Neurokinin B Induces c-fos Transcription via Protein Kinase C and Activation of Serum Response Factor and Elk-1 in Immortalized GnRH Neurons

Mutations in neurokinin B (NKB) and its receptor, NK3R, were identified in human patients with hypogonadotropic hypogonadism, a disorder characterized by lack of puberty and infertility. Further studies have suggested that NKB acts at the level of the hypothalamus to control GnRH neuron activity, either directly or indirectly. We recently reported that treatment with senktide, a NK3R agonist, induced GnRH secretion and expression of c-fos mRNA in GT1-7 cells.
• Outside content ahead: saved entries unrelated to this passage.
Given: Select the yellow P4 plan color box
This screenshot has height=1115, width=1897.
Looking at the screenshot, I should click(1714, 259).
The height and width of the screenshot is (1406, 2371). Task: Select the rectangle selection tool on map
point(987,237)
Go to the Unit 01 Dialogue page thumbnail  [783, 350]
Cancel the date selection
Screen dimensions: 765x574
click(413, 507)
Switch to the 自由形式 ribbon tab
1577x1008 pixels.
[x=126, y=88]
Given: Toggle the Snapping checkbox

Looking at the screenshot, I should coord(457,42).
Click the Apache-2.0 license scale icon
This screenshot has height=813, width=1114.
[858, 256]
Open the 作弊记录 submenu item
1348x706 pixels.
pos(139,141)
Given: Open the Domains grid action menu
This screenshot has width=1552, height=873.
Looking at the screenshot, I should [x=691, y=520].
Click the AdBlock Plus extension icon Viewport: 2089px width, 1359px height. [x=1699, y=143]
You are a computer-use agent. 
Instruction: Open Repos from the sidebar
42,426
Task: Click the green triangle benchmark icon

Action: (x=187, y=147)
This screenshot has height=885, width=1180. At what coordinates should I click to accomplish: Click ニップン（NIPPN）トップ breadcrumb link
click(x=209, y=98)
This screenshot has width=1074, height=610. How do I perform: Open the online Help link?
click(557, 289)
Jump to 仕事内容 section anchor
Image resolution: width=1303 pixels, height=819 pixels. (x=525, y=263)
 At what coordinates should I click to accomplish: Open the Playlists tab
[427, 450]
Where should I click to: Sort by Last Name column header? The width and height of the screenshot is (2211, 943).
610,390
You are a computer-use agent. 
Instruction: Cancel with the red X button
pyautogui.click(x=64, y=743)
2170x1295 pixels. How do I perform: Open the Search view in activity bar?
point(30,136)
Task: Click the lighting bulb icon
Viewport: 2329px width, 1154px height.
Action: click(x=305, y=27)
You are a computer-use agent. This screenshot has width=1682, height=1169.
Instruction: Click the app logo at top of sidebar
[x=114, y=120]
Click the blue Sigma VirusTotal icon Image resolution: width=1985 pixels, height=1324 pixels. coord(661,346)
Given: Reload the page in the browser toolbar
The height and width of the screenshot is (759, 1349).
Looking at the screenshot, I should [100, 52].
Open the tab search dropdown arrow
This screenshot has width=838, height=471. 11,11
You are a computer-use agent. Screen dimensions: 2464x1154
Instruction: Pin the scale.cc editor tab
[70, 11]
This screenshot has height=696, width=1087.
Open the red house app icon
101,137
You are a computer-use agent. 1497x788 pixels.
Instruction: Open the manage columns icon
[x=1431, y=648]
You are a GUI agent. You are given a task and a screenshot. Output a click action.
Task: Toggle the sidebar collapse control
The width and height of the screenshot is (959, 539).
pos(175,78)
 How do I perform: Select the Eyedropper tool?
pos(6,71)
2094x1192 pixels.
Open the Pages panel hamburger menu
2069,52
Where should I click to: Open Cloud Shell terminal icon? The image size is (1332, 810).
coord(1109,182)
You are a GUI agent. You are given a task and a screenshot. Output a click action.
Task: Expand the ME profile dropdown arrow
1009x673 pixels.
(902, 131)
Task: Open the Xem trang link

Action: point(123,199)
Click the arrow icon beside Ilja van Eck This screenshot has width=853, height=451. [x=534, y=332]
Here, we map the responsive region in the murine c-fos promoter to between -400 and -200 bp, identify the signal transducer and activator of transcription (STAT) (-345) and serum response element (-310) sites as required for induction, a modulatory role for the Ets site (-318), and show that induction is protein kinase C dependent. Using gel shift and Gal4 assays, we further show that phosphorylation of Elk-1 leads to binding to DNA in complex with serum response factor at serum response element and Ets sites within the c-fos promoter. Thus, we determine molecular mechanisms involved in NKB regulation of c-fos induction, which may play a role in modulation of GnRH neuron activation.